Letter Will Be Used In Legislative Fight

By Robert J. Samuelson

Secretary of the Interior Stewart L. Udall has given his tacit encouragement to opponents of the proposed underpasses along Memorial Drive.

In a letter to Edward L. Bernays, a leading organizer of the anti-underpass campaign. Udall said that while he was not familiar with the specific road plans. "You are certainly to be congratulated on your energetic efforts to alert your community, so that all who will be most affected can take a good at look at what is about to happen."

Bernays hopes to use the letter to enlist the support of key legislators in the battle to approve two bills that would delay construction of the underpasses. He said that the letter was currently the most powerful weapon in the anti-underpass arsenal.

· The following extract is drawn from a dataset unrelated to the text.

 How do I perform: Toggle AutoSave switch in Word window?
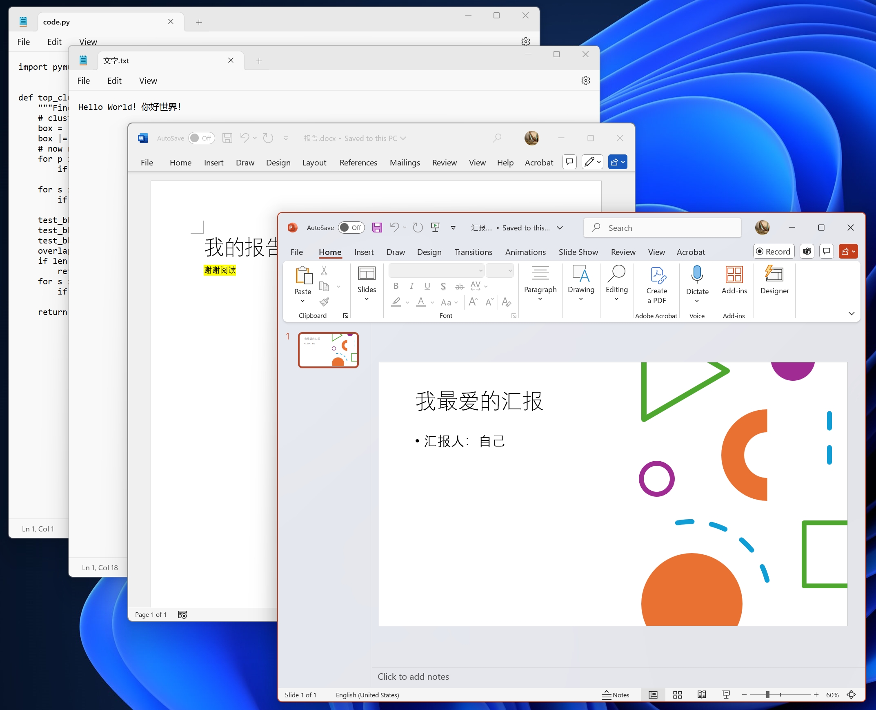click(x=201, y=138)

Copies of the letter have been sent to the Boston Glebe and the Christian Science Monitor, and Bernays expects that it will be reprinted in the near future. In addition, other copies will be sent to all the members of the Massachusetts State House of Representatives, he said.

One of the anti-underpass bills, H2112, will be considered on the floor of the House today. Bernays estimates that it will be necessary to change the votes of at least 16 legislators if the measure is to pass. Three anti-underpass bills have already failed to clear the legislature.

Campaign of Correspondence

Since these defeats on Feb. 17, sentiment may have shifted, however, Cambridge citizens then began a campaign to have friends from outside of the city write their legislators urging that the new bills be supported. According to Rep. William P. Homans '41 (D-Cambridge), a sponsor of both bills, the drive has produced "quite a lot of correspondence."

Another bill, H1444, will probably come before the House next week. This measure would set up a Greater Boston Transportation Agency to investigate thoroughly the transporation problems of the entire Boston area; H2112 would only have the Metropolitan Area Planning Council study five different road proposals in the Cambridge area.

Both bills, however, would delay the building of the underpasses until the comprehensive investigations were completed. Such investigations might also lead to the total abandonment of the underpasses, it is thought.

Bernays said last night that he thought chances for the passage of H1444 were probably better than those of H2112. The Udall letter, he commented, would have the added time to affect the legislators.